▶ **Work instructions**
[1] Summarize the Neural Collaborative Filtering notebook in two sentences.
[2] In the Neural Collaborative Filtering notebook, what does NCF use to generalize the matrix factorization problem?

<i>Copyright (c) Microsoft Corporation. All rights reserved.</i>

<i>Licensed under the MIT License.</i>

# Neural Collaborative Filtering on MovieLens dataset.

Neural Collaborative Filtering (NCF) is a well known recommendation algorithm that generalizes the matrix factorization problem with multi-layer perceptron. 

This notebook provides an example of how to utilize and evaluate NCF implementation in the `reco_utils`. We use a smaller dataset in this example to run NCF efficiently with GPU acceleration on a [Data Science Virtual Machine](https://azure.microsoft.com/en-gb/services/virtual-machines/data-science-virtual-machines/).


* https://github.com/microsoft/recommenders/blob/6815e5663ef87da1d0b9029bc9a8a367dc3d33a7/examples/02_model_hybrid/ncf_deep_dive.ipynb

In [1]:
%reload_ext autoreload
%load_ext autoreload
%autoreload 2

The autoreload extension is already loaded. To reload it, use:
  %reload_ext autoreload


In [2]:
import sys
sys.path.append("../../")

sys.path.append("./recommenders-master")
import time
import pandas as pd
import tensorflow as tf

from reco_utils.recommender.ncf.ncf_singlenode import NCF
from reco_utils.recommender.ncf.dataset import Dataset as NCFDataset
from reco_utils.dataset import movielens
from reco_utils.common.notebook_utils import is_jupyter
from reco_utils.dataset.python_splitters import python_chrono_split
from reco_utils.evaluation.python_evaluation import (rmse, mae, rsquared, exp_var, map_at_k, ndcg_at_k, precision_at_k, 
                                                     recall_at_k, get_top_k_items)

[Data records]

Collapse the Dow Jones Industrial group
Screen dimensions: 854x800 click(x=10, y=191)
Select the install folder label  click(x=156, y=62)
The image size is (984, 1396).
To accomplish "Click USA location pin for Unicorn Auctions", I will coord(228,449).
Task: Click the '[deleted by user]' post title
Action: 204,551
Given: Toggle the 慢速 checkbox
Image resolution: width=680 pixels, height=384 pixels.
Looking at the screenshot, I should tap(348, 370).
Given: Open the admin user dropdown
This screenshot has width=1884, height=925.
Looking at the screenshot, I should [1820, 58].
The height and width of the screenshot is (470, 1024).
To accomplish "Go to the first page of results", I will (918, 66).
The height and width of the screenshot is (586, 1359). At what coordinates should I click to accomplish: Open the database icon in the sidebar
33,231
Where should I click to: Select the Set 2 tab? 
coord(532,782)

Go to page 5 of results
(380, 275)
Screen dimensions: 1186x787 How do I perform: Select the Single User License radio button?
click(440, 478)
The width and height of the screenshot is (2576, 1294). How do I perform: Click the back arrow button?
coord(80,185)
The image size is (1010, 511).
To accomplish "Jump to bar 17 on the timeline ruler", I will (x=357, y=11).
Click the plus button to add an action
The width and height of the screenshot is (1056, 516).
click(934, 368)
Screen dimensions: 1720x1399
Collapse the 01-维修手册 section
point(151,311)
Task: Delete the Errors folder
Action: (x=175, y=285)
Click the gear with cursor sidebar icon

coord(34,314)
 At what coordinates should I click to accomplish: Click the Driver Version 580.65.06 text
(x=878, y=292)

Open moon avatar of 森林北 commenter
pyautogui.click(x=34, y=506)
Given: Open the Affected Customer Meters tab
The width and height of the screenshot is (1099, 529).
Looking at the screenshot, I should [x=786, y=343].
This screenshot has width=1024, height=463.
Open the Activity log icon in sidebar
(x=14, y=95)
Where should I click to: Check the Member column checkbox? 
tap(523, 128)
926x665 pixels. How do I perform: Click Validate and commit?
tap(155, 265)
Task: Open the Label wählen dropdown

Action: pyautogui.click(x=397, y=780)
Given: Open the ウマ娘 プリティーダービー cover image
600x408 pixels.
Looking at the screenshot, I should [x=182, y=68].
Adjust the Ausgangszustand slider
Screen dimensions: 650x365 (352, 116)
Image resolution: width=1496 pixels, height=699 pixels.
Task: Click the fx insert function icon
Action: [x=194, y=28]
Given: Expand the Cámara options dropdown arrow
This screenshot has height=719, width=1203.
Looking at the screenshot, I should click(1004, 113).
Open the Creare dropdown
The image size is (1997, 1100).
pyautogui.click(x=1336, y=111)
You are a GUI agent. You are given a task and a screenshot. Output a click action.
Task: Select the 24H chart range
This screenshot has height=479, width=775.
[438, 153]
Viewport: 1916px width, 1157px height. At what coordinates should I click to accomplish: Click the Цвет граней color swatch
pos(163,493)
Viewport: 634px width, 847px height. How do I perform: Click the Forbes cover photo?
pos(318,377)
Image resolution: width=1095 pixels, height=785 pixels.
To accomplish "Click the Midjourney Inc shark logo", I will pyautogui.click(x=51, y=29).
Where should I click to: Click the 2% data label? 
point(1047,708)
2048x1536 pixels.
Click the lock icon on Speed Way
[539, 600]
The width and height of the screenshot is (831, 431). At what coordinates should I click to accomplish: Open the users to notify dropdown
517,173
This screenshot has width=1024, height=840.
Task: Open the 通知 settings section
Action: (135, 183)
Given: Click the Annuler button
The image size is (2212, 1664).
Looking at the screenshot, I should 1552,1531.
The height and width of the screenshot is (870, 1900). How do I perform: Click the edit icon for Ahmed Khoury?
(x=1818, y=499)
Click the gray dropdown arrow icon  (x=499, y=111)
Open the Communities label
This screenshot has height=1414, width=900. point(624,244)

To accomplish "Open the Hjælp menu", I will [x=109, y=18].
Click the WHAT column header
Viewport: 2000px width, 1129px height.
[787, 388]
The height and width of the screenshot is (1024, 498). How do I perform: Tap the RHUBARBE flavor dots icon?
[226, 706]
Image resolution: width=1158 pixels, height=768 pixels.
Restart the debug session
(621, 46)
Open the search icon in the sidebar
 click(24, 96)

▶ **The responses**
[1] Neural Collaborative Filtering (NCF) is a well-known recommendation algorithm that generalizes the matrix factorization problem with a multi-layer perceptron. The notebook shows how to use and evaluate the NCF implementation in `reco_utils`, using a smaller dataset so NCF runs efficiently with GPU acceleration on a Data Science Virtual Machine.

[2] A multi-layer perceptron.